Artist: Olbram Pavlíček Title: KORPSEPUNX: Stress Prosthetics Curator: Jiří Sirůček In dialogue with Mikuláš Medek Venue: GMU, Hradec Králové Photos: GMU, Olbram Pavlíček Olbram Pavlíček’s exhibition KORPSEPUNX: Stress Prosthetics at the White Cube of Hradec Králové’s Gallery of Modern Art presents the artist’s latest sculptures, prints, and drawings in which he subversively imitates the design…

Artist: Olbram Pavlíček

Title: KORPSEPUNX: Stress Prosthetics

Curator: Jiří Sirůček

In dialogue with Mikuláš Medek

Venue: GMU, Hradec Králové

Photos: GMU, Olbram Pavlíček

Olbram Pavlíček’s exhibition KORPSEPUNX: Stress Prosthetics at the White Cube of Hradec Králové’s Gallery of Modern Art presents the artist’s latest sculptures, prints, and drawings in which he subversively imitates the design of industrially manufactured products and, through their deconstruction, uncovers the ways in which they influence the lives of their users.

Pavlíček subjects devices, symbols, and tools that we know from our everyday lives to aesthetic analysis, showing how their comfortable ergonomics, mathematically precise personalization, or clever visual design hide uncompromising demands. Often, they transform human integrity itself, for living as we do in a technological, consumption-defined environment, we have no control over “our” actions. Instead, we must adapt to the design-determined interfaces of non-human objects. Pavlíček has been exploring this subject in his long-term exhibition series KORPSEPUNX, in which he uses a variety of artistic formats to explore the effects that the complex systems of contemporary societal power have on the individual.

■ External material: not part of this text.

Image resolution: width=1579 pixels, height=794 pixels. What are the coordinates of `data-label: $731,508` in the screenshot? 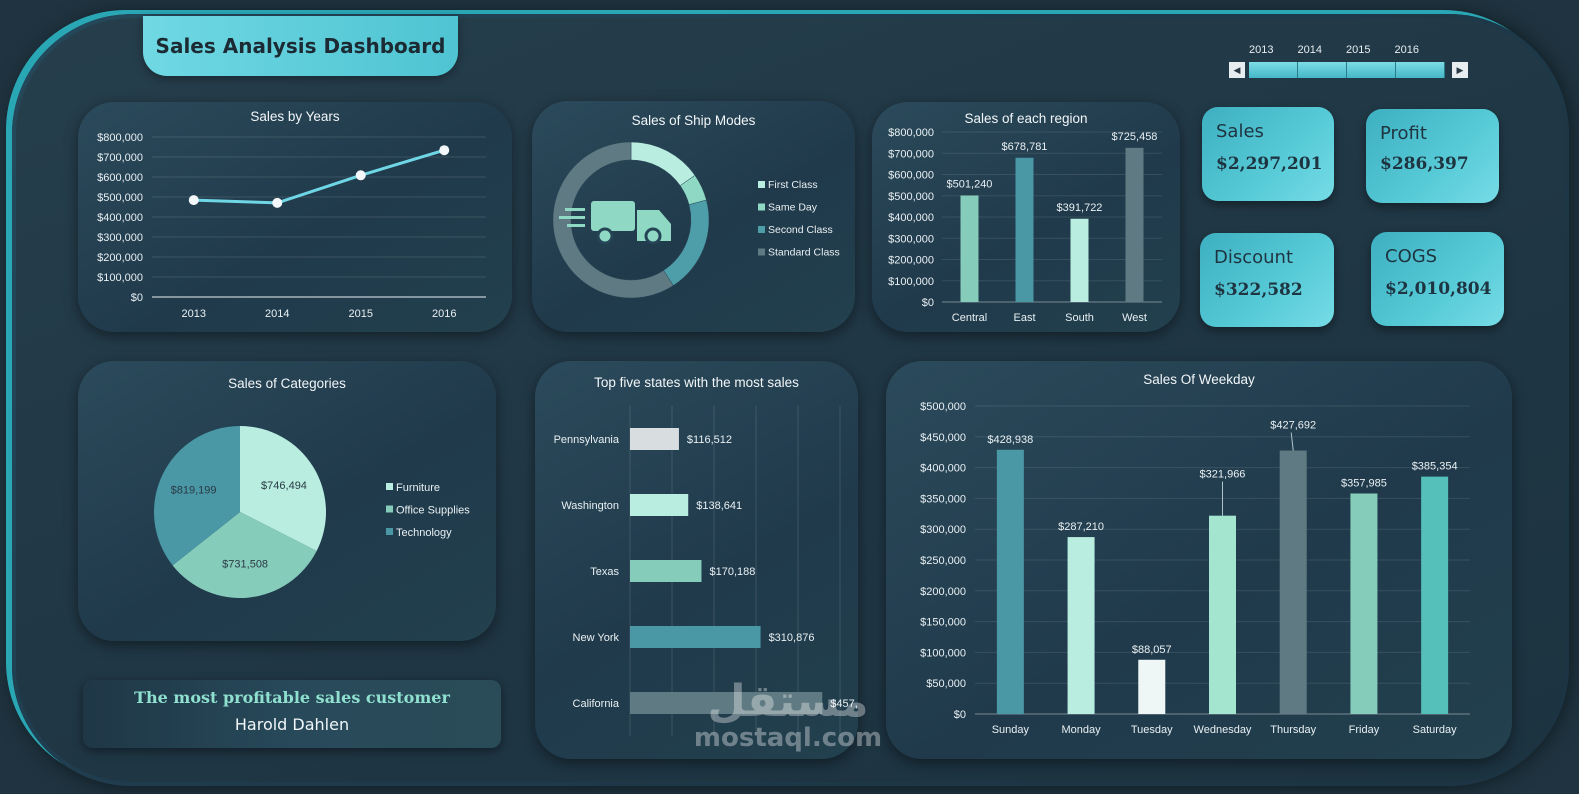 It's located at (245, 564).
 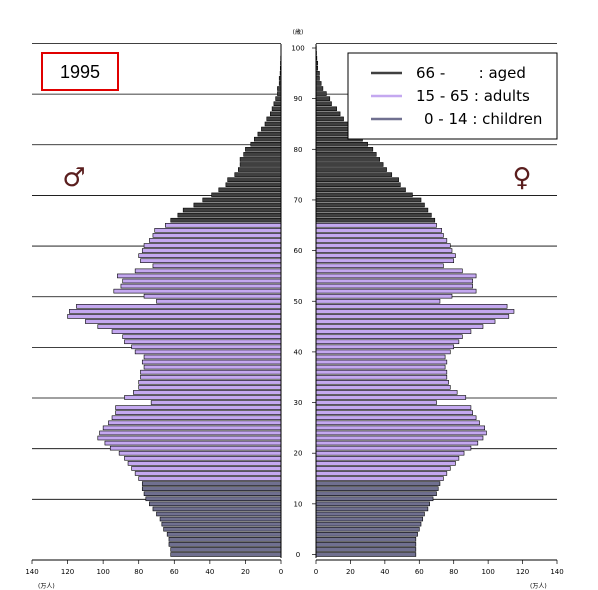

At the exhibition, his work engages in a dialogue with Mikuláš Medek’s Attempt at a Portrait of the Marquis de Sade III (1969) from the gallery’s collections. Like Pavlíček, Medek observed the existential conditions of his era and, with a critical sense of perspective, portrayed the (often unclear, absurd, or surreal) impacts of a technologically organized society on the individual. Both artists show, each in their own peculiar way, that (post)industrial (post)modernism exposes us to such strong pressures that its effects distort not only individual emotions but (de)form our very bodies and life functions.